TEXT PROVIDED:
((
In other words, I think the level of contamination - similar to other common pre-training datasets - is acceptable.
If your model has a SOTA result -- particularly by such a leap as yours -- you are going to get scrutiny! It's a good thing.
I don't think everyone cares only about fame - If I were the author of MetaMathQA, considering the impact on GSM8K, I would never have released that data.
rewrites caused by web text and content generated by GPT-series models during synthesis are beyond my control. Detecting such issues is no less difficult than synthesizing the data itself. You are asking a bit much form me.
Did you log the content that was fed into the synthesis pipeline?
@JosephusCheung i've given a few LLMs a shot and right now, CausalLM-34B is the one that fits my needs best. APP users aren't too concerned about MMLU scores, they just want to know if a model performs well for them personally. And for now, CausalLM-34B has been quite effective in my experience.
Frankly i truly hope you keep refining this model, because as more people use it in real applications, an ecosystem will naturally form around it, which is essential.
))
[Excerpts from a dataset]
((
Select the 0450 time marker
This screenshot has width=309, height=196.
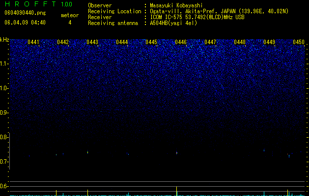click(x=299, y=42)
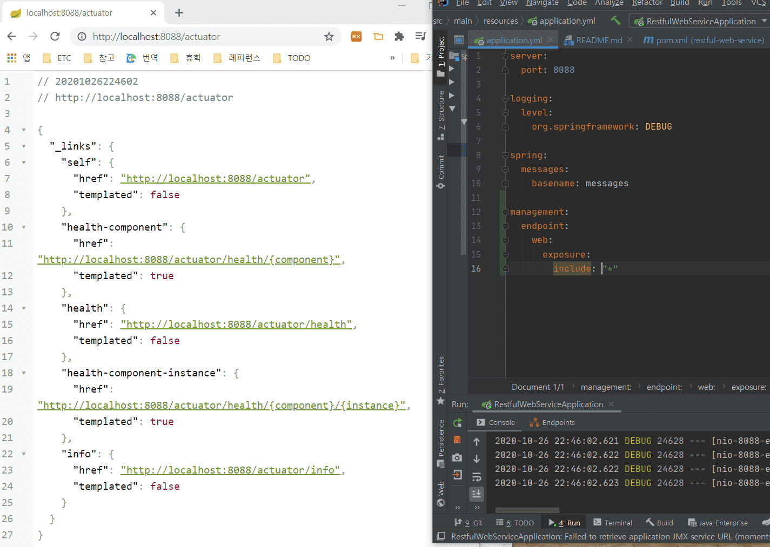770x547 pixels.
Task: Collapse the "health-component" JSON object
Action: 24,227
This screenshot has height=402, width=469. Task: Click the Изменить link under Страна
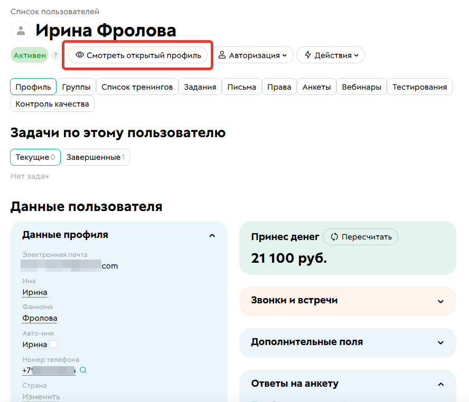[41, 396]
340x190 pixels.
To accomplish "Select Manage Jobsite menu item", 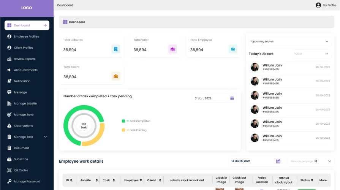I will [25, 103].
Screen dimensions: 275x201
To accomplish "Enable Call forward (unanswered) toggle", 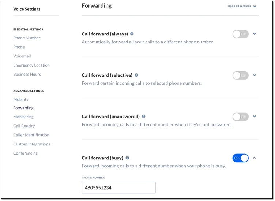I will (x=240, y=117).
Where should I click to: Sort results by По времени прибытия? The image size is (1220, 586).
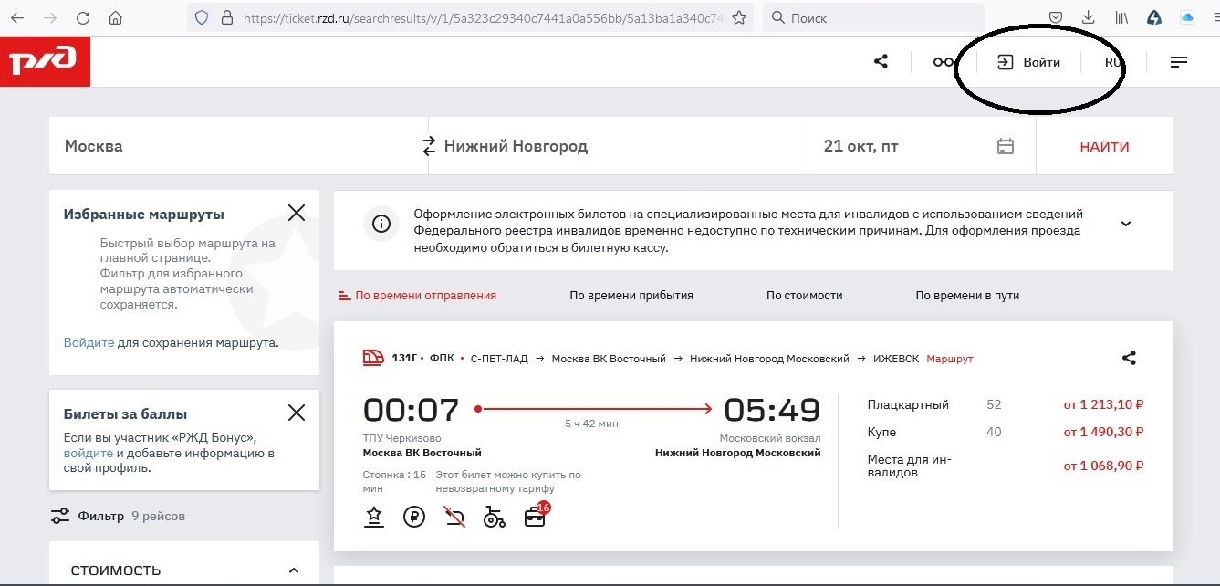(x=631, y=295)
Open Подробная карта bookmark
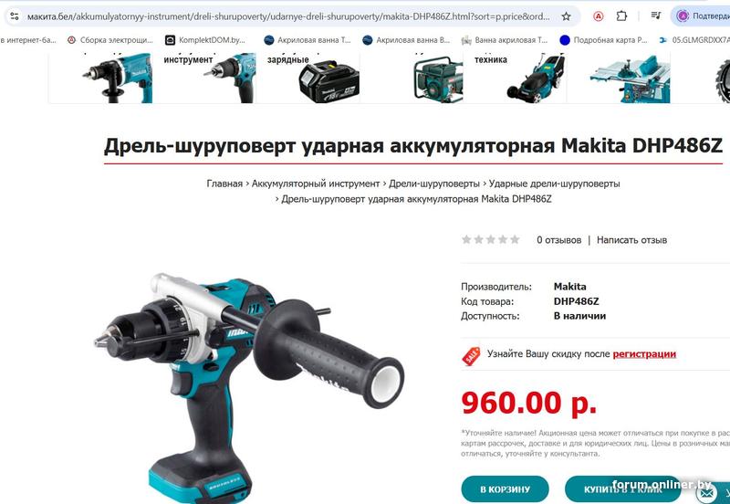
))
REQUIRED ACTION: Pick up the forum thread on CausalLM-34B and its training-data contamination where it stops, and keep it going.

YOUR RESPONSE:
Also, i'd advise against making training datasets easily accessible. You know, APP users can fine-tune with LoRA or similar methods to accomplish tasks without needing open data sets, maybe most requests for data are just driven by competition...
I don't think anyone needs my take on this discussion, but this is the internet, so whatever i guess.
I think it's important to take all forms of skepticism and concern seriously when it comes to fine tuning LLMs, due to the enormous amount of training data involved.
And I don't think it is reasonable to respond to that criticism with aggression and toxicity.
And I think it's its important to remember that all that criticism just comes from the fact that we don't want people to waste their time and money on LLMs that cheat benchmarks, but perform worse in real use. @JosephusCheung and @ehartford might just end up wasting money and resources without responding to these concerns, and so will many others deceited by these benchmarks if we don't take user feedback as serious, if not more, than benchmarks. And as a Free and and Open Source enthusiast, releasing more training data, or the exact data generation pipeline and the source data that takes is the best way to respond, to allow open research and to let us present our findings, and maybe potential solutions.
PS: pinging @Phil337 to make sure he knows that JosephusCheung didn't show him the full dataset, see the comments above. That still means MMLU test questions could have end up in the final dataset.
@nlpguy I'm with you. The best path forward is for all methods and training data to made public.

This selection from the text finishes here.